If $g(n)$ is $\Omega(f(n))$,

$$ \begin{equation} cf\left( n\right) \le g\left( n\right) \Leftrightarrow f\left( n\right) \le \frac{1}{c}g\left( n\right) \;\;\; (\mathrm{\;for\;positive}\;c) \end{equation} $$

This means $f(n)$ is $O(g(n))$.

If $f(n)$ is $O(g(n))$,

$$ \begin{equation} f\left( n\right) \le c\left( g\left( n\right)\right) \Leftrightarrow \frac{1}{c} f\left( n\right) \le g\left( n\right) \;\;\; (\mathrm{\;for\;positive}\;c) \end{equation} $$

This means $g(n)$ is $\Omega (f(n))$. So, $f(n)$ is $O(g(n))$ if and only if $g(n)$ is $\Omega(f(n))$.

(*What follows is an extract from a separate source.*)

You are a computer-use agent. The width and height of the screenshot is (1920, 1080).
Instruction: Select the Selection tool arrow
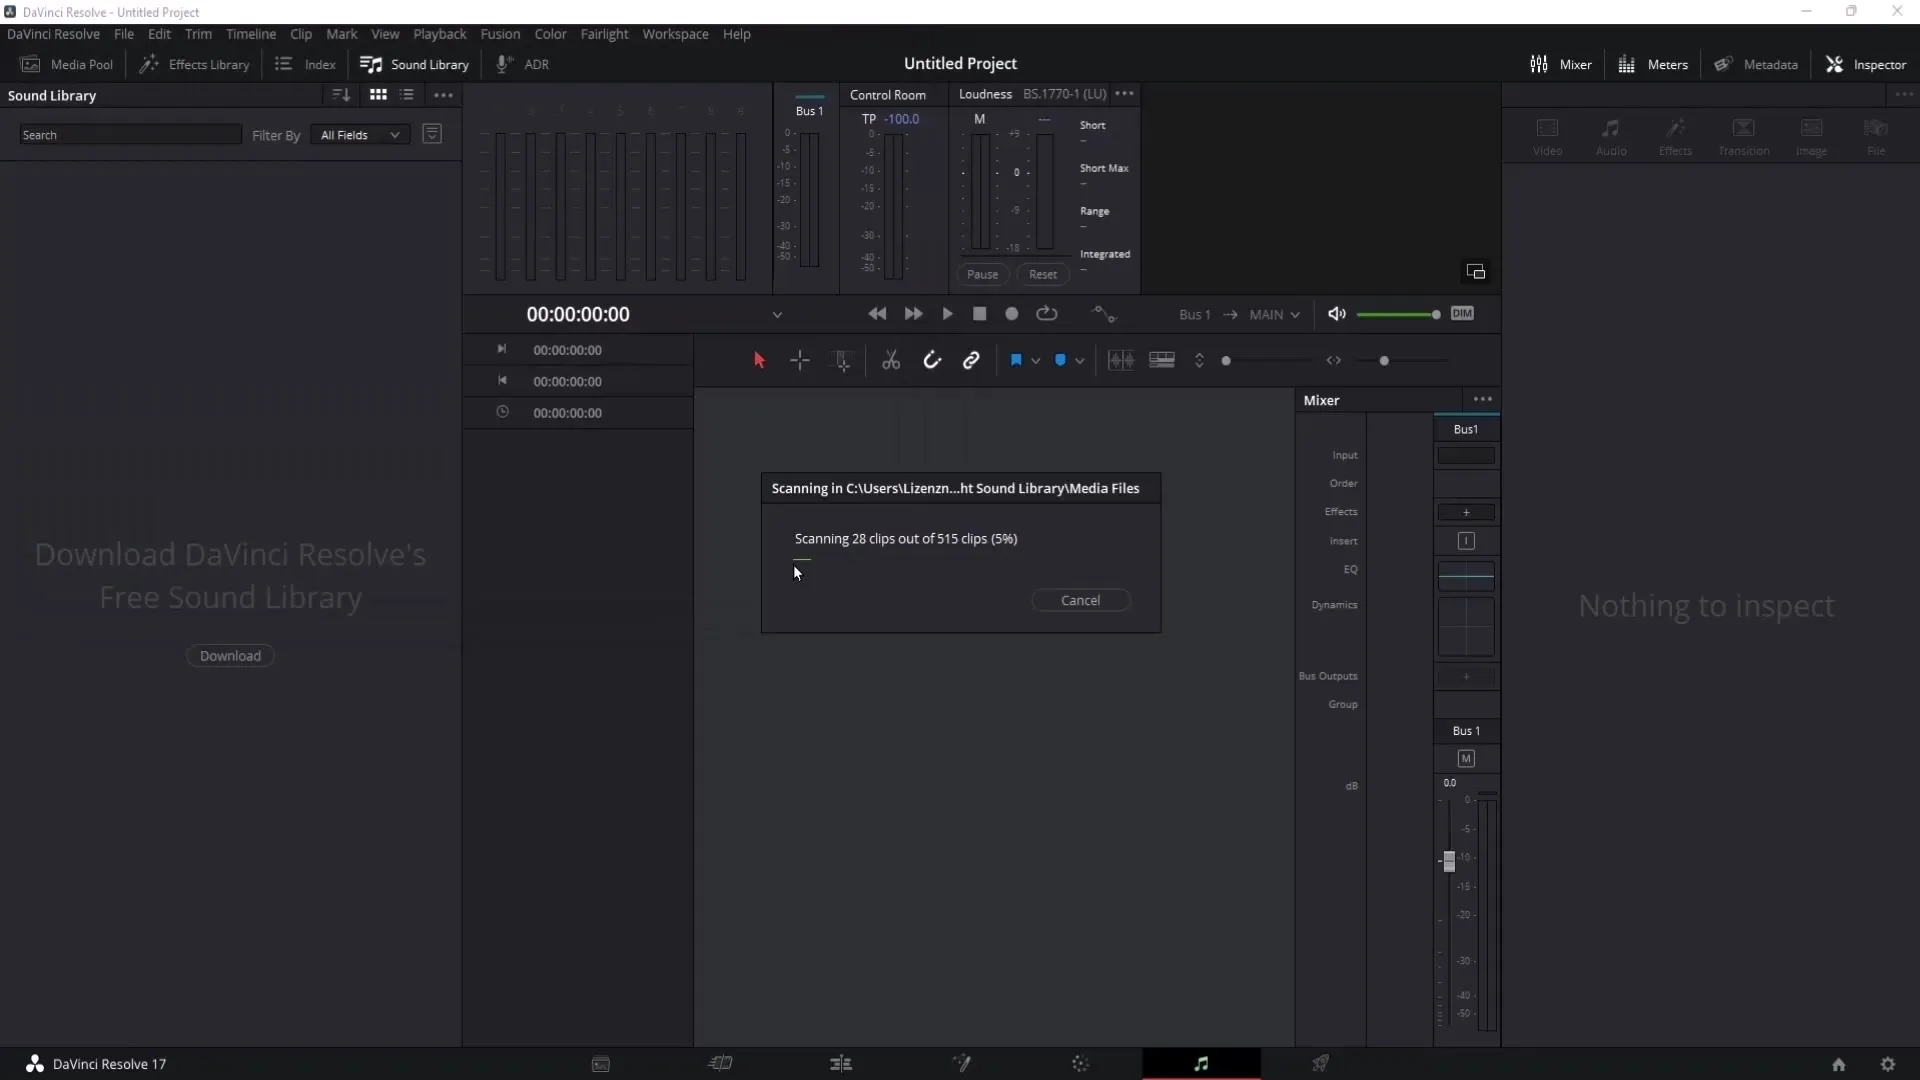pos(758,360)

If $g(n)$ is $\Theta (f(n))$, $g(n)$ is both $O(f(n))$ and $\Omega (f(n))$. As we have done above, this implies that $f(n)$ is both $O(g(n))$ and $\Omega(g(n))$, that is, $f(n)$ is $\Theta (f(n))$.
If $f(n)$ is $\Theta (g(n))$, $f(n)$ is both $O(g(n))$ and $\Omega (g(n))$. As we have done above, this implies that $g(n)$ is both $O(f(n))$ and $\Omega(f(n))$, that is, $g(n)$ is $\Theta (g(n))$.

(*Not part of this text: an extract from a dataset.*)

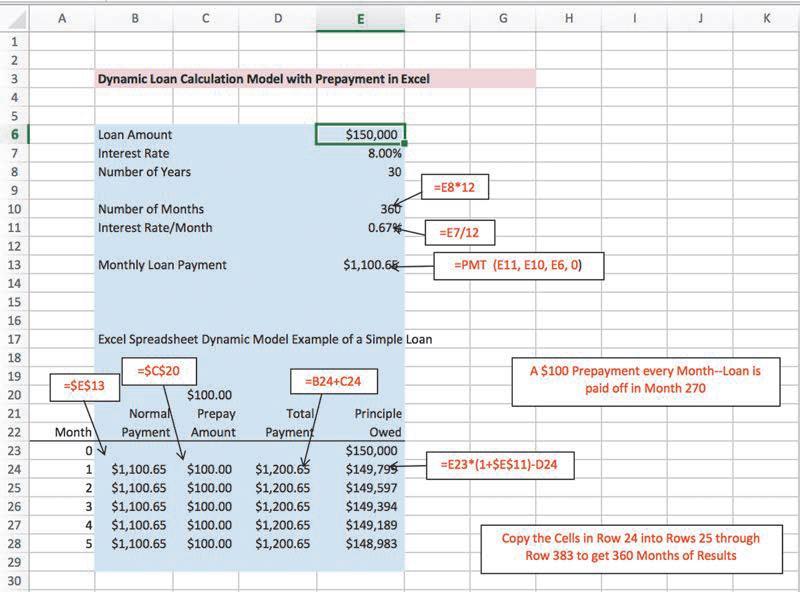Select cell E6 containing $150,000

[x=358, y=134]
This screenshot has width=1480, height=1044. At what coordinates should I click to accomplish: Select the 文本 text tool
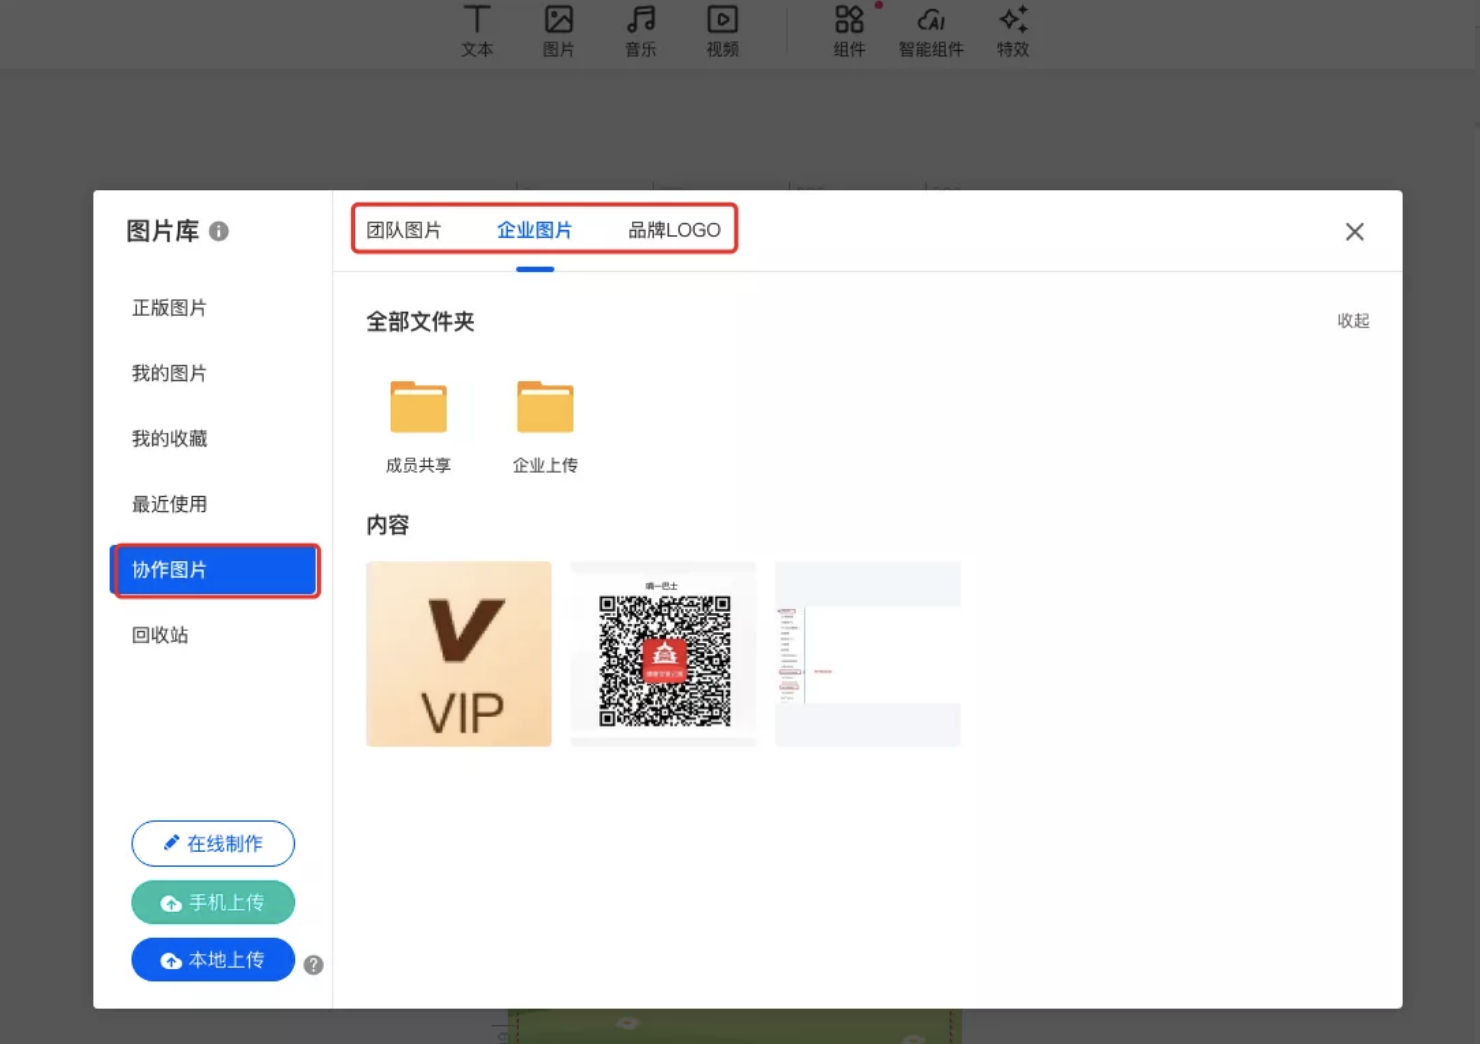click(x=477, y=31)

So, $f(n)$ is $\Theta(g(n))$ if and only if $g(n)$ is $\Theta(f(n))$.

3.10

Obviously, $g(n)$ is $O(n^k)$. So, $g(n)$ is $O(n^l)$ for any $l\le k$.

3.11

When n=1,

$$ \begin{equation} \log n = 0,\;\;\; n^k = 1. \end{equation} $$

The first derivative of $\log n$ and $n^k$

$$ \begin{align} \frac{\mathrm{d}}{\mathrm{d}n} \log n &= \frac{n^{-1}}{\ln 2},\\ \frac{\mathrm{d}}{\mathrm{d}n} n^k &= kn^{k-1}. \end{align} $$

So, there always exist a constant c that makes the first derivative of $cn^k$ larger than that of $\log n$. Therefore, $\log n$ is $O(n^k)$ for any $k\gt 0$.

3.12

$n^k$ intersects with $n^{n\log n}$ only at $n_0=2^k$. The slopes of $n^k$ and $n^{n\log n}$ at $n_0$ are

$$ \begin{align} \left. \frac{\mathrm{d}}{\mathrm{d}n} n^k \right| _{n_0} &= k2^{k(k-1)},\\ \left. \frac{\mathrm{d}}{\mathrm{d}n} n^{n\log n} \right| _{n_0} &= 2k2^{k(k-1)}. \end{align} $$

Therefore, $n^k$ is $O(n^{n\log n})$.

3.15

Every time we perform compare-and-swap, 2 of the possible initial orderings will be sorted into the correct order. So, after $k$ of the operations, at most $2^k$ initial orderings will be sorted. The number of operations needed to sort all possible initial orderings into the correct order k_0 is,

$$ \begin{align} 2^{k_0} &= n! \\ \longrightarrow k_0 &\approx n\log n - n = O(n\log n). \end{align} $$